_Material for this exercise:_
⟨
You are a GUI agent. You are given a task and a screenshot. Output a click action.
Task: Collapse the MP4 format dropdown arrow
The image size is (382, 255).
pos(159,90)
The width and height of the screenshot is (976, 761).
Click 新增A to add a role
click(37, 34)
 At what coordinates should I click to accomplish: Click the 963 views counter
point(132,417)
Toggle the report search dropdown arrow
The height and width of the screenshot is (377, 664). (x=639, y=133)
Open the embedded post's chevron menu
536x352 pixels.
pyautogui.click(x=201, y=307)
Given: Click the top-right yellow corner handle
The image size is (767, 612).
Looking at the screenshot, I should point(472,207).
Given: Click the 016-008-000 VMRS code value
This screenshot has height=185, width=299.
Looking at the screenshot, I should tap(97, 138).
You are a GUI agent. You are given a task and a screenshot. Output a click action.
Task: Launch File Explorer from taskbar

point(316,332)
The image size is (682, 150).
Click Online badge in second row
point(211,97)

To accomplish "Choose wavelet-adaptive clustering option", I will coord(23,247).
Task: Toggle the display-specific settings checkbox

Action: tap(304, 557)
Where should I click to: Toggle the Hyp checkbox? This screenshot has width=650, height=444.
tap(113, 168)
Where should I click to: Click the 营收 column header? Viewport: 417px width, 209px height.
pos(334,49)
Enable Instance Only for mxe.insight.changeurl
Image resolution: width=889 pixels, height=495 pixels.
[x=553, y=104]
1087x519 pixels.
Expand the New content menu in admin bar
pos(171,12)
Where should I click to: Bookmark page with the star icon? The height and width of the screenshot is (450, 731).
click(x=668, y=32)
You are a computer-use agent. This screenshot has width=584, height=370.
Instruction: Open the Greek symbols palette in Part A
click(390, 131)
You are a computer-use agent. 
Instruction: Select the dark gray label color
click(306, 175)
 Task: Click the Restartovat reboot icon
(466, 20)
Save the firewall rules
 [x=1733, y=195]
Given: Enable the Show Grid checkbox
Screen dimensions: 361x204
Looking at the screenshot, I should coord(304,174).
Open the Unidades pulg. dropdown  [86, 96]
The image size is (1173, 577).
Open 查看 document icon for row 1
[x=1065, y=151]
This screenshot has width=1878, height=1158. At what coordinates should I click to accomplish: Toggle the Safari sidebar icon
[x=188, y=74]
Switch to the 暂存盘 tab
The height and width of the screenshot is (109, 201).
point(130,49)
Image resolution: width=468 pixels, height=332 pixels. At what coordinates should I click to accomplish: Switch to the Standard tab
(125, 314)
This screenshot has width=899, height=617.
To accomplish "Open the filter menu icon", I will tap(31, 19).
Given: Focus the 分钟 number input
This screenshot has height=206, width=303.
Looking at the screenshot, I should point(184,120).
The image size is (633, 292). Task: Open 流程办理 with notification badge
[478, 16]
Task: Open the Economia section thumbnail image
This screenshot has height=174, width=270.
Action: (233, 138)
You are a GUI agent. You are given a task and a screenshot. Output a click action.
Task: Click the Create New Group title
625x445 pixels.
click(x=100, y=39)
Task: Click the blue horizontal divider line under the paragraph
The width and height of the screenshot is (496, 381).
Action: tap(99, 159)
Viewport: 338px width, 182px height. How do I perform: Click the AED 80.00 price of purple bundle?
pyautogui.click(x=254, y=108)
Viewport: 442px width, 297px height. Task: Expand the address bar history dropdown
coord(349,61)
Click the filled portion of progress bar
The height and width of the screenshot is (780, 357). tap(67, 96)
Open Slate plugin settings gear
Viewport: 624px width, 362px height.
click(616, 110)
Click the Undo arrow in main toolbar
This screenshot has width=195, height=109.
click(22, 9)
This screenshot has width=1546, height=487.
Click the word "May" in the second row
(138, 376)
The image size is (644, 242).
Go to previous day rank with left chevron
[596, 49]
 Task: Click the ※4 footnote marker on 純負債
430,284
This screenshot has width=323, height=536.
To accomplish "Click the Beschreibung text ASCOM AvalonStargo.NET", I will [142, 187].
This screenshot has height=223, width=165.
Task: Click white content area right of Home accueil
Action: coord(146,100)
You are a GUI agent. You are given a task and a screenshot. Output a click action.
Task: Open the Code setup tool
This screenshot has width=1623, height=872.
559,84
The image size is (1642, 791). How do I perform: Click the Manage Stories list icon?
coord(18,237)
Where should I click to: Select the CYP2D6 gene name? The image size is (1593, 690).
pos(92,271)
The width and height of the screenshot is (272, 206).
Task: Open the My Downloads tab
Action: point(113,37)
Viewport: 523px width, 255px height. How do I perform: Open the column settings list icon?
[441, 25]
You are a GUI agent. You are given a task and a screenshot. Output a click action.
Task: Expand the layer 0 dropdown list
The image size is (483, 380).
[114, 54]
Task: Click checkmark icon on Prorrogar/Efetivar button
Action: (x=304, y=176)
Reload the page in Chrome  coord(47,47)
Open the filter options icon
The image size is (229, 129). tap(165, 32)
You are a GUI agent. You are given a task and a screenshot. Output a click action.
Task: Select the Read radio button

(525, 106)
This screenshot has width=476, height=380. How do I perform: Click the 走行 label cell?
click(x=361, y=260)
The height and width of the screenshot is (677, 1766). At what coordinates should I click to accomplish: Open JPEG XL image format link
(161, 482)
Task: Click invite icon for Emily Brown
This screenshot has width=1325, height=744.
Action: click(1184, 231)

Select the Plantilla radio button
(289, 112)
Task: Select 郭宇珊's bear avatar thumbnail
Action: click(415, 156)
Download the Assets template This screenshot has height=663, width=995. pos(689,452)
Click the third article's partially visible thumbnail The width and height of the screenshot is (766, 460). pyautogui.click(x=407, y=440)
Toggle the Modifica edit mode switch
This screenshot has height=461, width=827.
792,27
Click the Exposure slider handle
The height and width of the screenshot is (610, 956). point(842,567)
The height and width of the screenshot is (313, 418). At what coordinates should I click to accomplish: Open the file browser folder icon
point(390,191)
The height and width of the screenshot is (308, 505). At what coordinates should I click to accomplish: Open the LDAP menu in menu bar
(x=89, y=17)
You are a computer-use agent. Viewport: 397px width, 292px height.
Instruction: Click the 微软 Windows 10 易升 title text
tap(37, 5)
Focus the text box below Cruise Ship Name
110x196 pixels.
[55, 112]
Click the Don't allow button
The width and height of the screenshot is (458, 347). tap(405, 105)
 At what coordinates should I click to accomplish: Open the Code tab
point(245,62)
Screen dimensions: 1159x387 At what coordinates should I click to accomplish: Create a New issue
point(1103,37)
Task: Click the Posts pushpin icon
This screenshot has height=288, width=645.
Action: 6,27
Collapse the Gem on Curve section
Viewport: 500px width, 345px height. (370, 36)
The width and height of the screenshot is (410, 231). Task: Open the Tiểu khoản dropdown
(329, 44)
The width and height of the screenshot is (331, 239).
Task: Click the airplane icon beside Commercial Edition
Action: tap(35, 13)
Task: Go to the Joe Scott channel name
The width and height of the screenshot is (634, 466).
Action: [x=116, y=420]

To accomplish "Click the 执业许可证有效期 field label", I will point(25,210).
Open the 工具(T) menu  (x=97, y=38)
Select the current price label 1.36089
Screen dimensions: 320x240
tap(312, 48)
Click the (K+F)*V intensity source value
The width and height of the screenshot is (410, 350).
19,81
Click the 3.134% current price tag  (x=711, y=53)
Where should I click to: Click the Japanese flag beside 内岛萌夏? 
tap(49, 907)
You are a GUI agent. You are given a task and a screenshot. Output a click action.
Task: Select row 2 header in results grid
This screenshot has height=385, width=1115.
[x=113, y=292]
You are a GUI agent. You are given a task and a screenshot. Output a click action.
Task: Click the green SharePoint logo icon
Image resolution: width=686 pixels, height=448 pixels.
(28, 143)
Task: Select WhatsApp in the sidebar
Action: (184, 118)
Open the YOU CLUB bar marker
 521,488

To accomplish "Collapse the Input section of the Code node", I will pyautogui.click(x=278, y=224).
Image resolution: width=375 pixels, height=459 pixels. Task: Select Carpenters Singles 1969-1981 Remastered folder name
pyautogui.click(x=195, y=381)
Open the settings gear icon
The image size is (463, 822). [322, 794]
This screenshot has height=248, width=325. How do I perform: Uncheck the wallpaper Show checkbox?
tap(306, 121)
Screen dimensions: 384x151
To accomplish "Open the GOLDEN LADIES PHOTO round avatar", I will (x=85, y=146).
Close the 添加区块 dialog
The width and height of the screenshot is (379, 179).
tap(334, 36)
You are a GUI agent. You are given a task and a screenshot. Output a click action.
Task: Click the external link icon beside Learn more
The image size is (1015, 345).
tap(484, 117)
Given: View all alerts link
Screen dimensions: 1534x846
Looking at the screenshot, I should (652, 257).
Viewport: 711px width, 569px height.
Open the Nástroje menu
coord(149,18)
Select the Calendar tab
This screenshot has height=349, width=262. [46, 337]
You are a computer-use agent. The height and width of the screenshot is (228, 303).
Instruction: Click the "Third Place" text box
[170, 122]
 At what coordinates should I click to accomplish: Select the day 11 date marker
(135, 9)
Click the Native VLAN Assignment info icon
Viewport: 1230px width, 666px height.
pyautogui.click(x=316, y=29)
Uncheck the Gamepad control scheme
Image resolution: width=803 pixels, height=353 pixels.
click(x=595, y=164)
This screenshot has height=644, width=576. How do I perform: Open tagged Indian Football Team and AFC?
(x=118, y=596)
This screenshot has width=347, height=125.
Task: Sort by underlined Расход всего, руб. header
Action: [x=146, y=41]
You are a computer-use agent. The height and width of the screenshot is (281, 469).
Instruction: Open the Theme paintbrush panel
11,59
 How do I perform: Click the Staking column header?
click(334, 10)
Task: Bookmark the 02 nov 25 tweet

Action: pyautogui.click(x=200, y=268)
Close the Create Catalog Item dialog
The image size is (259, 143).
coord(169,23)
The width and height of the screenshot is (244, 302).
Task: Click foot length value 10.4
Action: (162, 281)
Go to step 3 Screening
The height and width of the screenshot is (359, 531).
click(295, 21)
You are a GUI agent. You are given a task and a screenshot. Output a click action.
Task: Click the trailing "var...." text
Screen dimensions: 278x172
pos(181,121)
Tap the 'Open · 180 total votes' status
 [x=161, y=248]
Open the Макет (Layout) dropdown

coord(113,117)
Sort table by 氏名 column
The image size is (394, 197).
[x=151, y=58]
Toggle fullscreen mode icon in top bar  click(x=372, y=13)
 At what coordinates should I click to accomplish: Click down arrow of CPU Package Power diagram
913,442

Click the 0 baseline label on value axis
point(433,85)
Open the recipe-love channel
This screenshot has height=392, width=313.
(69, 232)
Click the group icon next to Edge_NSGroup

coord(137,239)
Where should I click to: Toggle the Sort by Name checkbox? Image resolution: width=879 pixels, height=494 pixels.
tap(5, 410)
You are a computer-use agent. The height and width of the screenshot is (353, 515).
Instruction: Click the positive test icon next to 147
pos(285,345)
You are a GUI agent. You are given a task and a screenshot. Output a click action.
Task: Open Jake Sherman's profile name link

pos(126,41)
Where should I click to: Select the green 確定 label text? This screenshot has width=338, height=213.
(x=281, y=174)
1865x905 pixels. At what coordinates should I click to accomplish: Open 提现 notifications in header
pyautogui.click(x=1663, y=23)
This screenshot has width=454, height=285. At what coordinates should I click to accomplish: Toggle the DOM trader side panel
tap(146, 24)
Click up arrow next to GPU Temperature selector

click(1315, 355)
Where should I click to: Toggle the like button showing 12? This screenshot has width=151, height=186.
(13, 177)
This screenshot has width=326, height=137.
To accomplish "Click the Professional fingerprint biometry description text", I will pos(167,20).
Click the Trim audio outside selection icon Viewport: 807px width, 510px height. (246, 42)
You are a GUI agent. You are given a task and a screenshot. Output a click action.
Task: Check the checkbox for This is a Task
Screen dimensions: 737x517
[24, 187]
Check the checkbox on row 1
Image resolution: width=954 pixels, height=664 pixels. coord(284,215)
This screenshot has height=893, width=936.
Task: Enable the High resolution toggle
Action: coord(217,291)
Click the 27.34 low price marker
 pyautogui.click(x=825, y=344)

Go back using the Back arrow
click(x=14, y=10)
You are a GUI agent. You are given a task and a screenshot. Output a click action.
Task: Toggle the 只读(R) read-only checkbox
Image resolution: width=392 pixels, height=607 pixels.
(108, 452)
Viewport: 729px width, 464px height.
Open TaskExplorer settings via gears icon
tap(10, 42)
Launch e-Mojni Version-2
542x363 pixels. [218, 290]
⟩
_What is needed:_ Could you retype exactly the lines above, starting at the line that contains "The width and height of the screenshot is (496, 381)." and ending at the line that contains "Open Slate plugin settings gear", and nothing more?

_Response area:_
The width and height of the screenshot is (496, 381).
Action: tap(99, 159)
Viewport: 338px width, 182px height. How do I perform: Click the AED 80.00 price of purple bundle?
pyautogui.click(x=254, y=108)
Viewport: 442px width, 297px height. Task: Expand the address bar history dropdown
coord(349,61)
Click the filled portion of progress bar
The height and width of the screenshot is (780, 357). tap(67, 96)
Open Slate plugin settings gear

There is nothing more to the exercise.